*Description of the task*
Each line of the data below from the one holding "Task: Open page" to the one holding "Given: Open 钢筋信息 rebar information", inclusive, is to be reproduced exactly; no other line belongs in the answer.

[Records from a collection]
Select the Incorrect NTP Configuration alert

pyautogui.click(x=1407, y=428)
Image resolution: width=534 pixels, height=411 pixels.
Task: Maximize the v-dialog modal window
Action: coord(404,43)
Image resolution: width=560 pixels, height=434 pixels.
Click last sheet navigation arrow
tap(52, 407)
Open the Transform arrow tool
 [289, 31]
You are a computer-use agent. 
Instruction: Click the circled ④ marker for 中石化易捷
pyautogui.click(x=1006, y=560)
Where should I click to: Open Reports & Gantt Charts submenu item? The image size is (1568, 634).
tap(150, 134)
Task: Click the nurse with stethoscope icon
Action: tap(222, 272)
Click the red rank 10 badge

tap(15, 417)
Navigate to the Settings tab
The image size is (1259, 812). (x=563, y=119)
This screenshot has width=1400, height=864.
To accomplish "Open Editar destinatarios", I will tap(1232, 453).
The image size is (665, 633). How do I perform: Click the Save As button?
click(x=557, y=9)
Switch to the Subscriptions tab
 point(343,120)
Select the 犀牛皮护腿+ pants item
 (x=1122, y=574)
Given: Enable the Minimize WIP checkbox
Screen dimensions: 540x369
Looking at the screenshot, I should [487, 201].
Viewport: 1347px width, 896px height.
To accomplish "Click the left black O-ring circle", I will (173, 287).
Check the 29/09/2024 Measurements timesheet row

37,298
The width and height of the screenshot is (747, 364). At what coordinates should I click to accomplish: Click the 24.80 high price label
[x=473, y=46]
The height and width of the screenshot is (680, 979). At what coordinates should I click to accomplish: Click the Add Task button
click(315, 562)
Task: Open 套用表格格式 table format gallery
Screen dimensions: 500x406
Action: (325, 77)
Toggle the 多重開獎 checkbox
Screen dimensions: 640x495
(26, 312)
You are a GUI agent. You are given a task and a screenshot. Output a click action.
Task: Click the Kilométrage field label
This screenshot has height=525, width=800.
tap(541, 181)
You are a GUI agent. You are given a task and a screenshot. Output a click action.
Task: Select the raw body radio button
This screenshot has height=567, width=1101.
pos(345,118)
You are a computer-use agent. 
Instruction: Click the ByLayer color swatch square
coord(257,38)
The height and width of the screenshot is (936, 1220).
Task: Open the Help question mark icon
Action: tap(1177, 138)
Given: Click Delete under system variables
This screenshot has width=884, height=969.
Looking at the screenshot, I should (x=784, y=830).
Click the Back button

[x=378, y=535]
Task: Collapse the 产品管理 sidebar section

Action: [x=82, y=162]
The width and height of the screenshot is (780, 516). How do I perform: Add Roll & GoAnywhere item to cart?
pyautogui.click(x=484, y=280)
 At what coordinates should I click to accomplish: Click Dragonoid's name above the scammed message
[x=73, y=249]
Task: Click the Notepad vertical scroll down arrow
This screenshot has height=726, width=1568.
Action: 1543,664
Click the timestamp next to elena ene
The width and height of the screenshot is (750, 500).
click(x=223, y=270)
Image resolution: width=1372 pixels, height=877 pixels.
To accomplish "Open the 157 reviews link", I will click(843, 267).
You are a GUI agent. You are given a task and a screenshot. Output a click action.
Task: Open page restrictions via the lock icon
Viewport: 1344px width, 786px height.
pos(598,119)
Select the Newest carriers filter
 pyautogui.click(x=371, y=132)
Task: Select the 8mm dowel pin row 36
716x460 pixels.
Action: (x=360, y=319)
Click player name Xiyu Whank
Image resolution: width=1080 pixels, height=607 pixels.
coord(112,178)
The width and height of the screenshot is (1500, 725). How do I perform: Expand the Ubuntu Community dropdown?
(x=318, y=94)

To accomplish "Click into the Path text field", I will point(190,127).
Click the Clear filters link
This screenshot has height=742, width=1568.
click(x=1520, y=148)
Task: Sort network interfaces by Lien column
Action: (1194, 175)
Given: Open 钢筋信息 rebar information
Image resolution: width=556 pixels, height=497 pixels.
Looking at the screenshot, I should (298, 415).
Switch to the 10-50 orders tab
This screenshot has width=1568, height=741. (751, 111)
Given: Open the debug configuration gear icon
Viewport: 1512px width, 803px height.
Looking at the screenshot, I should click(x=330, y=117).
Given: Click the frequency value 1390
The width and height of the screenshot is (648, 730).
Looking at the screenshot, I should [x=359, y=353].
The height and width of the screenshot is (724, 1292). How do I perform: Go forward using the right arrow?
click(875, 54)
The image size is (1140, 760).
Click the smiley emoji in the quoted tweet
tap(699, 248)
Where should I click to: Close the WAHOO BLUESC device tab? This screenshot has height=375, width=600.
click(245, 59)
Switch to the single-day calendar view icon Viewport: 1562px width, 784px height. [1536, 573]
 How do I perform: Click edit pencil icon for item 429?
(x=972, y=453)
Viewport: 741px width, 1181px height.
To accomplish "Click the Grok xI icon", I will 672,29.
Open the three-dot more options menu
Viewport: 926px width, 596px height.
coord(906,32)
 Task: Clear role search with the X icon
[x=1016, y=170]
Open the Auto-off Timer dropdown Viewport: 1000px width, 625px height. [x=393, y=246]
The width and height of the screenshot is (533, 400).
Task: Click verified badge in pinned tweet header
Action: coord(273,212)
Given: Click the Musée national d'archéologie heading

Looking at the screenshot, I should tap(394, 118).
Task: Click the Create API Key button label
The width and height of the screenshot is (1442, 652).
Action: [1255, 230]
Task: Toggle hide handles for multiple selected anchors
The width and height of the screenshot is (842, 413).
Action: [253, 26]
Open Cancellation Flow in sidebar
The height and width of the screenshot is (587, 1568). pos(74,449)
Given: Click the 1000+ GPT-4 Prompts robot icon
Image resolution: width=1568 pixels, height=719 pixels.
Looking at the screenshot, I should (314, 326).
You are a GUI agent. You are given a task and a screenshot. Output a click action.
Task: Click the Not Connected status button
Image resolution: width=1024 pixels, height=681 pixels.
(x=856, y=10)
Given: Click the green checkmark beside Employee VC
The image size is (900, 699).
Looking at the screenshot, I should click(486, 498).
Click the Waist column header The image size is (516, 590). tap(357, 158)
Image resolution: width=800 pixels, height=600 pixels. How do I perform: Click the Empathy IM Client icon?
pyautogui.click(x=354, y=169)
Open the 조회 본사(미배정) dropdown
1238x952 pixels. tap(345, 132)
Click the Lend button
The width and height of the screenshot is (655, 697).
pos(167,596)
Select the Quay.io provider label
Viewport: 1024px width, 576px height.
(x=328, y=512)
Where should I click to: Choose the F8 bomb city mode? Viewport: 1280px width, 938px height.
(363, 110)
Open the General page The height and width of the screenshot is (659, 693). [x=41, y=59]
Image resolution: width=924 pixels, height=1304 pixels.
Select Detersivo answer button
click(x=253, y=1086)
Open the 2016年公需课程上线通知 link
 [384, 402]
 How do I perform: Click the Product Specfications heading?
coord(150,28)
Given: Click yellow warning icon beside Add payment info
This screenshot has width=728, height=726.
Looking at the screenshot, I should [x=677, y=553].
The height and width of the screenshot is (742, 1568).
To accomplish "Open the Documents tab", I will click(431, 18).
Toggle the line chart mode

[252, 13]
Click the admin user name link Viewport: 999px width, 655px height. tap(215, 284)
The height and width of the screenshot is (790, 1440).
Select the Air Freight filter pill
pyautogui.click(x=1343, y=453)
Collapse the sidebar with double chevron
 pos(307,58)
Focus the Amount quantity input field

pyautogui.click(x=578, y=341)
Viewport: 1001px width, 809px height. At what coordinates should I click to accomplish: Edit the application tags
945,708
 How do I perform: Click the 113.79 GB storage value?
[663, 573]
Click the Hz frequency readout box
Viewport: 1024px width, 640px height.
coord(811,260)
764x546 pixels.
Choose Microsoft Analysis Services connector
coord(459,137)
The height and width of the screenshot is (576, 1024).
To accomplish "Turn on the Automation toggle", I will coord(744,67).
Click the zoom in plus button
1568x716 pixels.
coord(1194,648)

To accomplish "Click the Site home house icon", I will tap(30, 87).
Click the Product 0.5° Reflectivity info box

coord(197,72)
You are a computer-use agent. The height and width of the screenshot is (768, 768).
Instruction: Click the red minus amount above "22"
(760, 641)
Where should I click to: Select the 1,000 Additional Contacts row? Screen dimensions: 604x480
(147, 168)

*Finished exercise*
Task: Open page restrictions via the lock icon
Viewport: 1344px width, 786px height.
pos(598,119)
Select the Newest carriers filter
 pyautogui.click(x=371, y=132)
Task: Select the 8mm dowel pin row 36
716x460 pixels.
Action: (x=360, y=319)
Click player name Xiyu Whank
Image resolution: width=1080 pixels, height=607 pixels.
coord(112,178)
The width and height of the screenshot is (1500, 725). How do I perform: Expand the Ubuntu Community dropdown?
(x=318, y=94)

To accomplish "Click into the Path text field", I will point(190,127).
Click the Clear filters link
This screenshot has height=742, width=1568.
click(x=1520, y=148)
Task: Sort network interfaces by Lien column
Action: (1194, 175)
Given: Open 钢筋信息 rebar information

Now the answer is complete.